→ **Stored records**
● ● ●

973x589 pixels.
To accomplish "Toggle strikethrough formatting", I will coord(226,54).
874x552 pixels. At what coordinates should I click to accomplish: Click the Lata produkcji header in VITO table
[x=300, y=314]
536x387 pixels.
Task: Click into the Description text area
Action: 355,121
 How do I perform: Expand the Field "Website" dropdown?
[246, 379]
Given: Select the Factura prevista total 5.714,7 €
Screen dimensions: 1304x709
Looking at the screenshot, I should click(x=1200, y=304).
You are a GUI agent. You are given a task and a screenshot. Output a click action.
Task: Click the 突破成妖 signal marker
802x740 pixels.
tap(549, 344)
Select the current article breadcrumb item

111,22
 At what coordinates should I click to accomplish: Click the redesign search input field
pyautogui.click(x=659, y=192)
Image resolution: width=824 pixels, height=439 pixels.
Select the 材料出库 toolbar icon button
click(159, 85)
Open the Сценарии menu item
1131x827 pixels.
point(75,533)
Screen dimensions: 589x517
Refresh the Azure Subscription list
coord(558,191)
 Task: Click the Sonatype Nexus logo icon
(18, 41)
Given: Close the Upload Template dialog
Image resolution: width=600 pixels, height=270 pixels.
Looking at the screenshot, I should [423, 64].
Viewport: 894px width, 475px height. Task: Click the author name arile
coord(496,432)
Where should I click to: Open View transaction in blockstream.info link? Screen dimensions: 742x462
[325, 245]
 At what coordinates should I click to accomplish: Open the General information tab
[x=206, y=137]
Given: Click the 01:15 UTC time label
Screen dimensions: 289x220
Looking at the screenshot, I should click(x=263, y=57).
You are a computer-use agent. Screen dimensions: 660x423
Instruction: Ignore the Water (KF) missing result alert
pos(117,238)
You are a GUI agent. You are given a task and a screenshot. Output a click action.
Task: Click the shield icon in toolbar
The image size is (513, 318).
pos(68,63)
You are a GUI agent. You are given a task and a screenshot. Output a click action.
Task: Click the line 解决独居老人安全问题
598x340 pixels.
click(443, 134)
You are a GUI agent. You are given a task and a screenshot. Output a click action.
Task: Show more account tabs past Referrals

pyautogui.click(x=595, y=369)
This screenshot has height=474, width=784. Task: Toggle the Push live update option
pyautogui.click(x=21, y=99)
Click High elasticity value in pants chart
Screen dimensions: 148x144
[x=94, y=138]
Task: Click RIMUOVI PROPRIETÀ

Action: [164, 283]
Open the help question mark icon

● ● ●

→ **What to do**
Could you copy exactly the line containing "Viewport: 894px width, 475px" and each line after it through the end of the records, and nothing else?

→ **Solution to this exercise**
Viewport: 894px width, 475px height. Task: Click the author name arile
coord(496,432)
Where should I click to: Open View transaction in blockstream.info link? Screen dimensions: 742x462
[325, 245]
 At what coordinates should I click to accomplish: Open the General information tab
[x=206, y=137]
Given: Click the 01:15 UTC time label
Screen dimensions: 289x220
Looking at the screenshot, I should click(x=263, y=57).
You are a computer-use agent. Screen dimensions: 660x423
Instruction: Ignore the Water (KF) missing result alert
pos(117,238)
You are a GUI agent. You are given a task and a screenshot. Output a click action.
Task: Click the shield icon in toolbar
The image size is (513, 318).
pos(68,63)
You are a GUI agent. You are given a task and a screenshot. Output a click action.
Task: Click the line 解决独居老人安全问题
598x340 pixels.
click(443, 134)
You are a GUI agent. You are given a task and a screenshot. Output a click action.
Task: Show more account tabs past Referrals

pyautogui.click(x=595, y=369)
This screenshot has height=474, width=784. Task: Toggle the Push live update option
pyautogui.click(x=21, y=99)
Click High elasticity value in pants chart
Screen dimensions: 148x144
[x=94, y=138]
Task: Click RIMUOVI PROPRIETÀ

Action: [164, 283]
Open the help question mark icon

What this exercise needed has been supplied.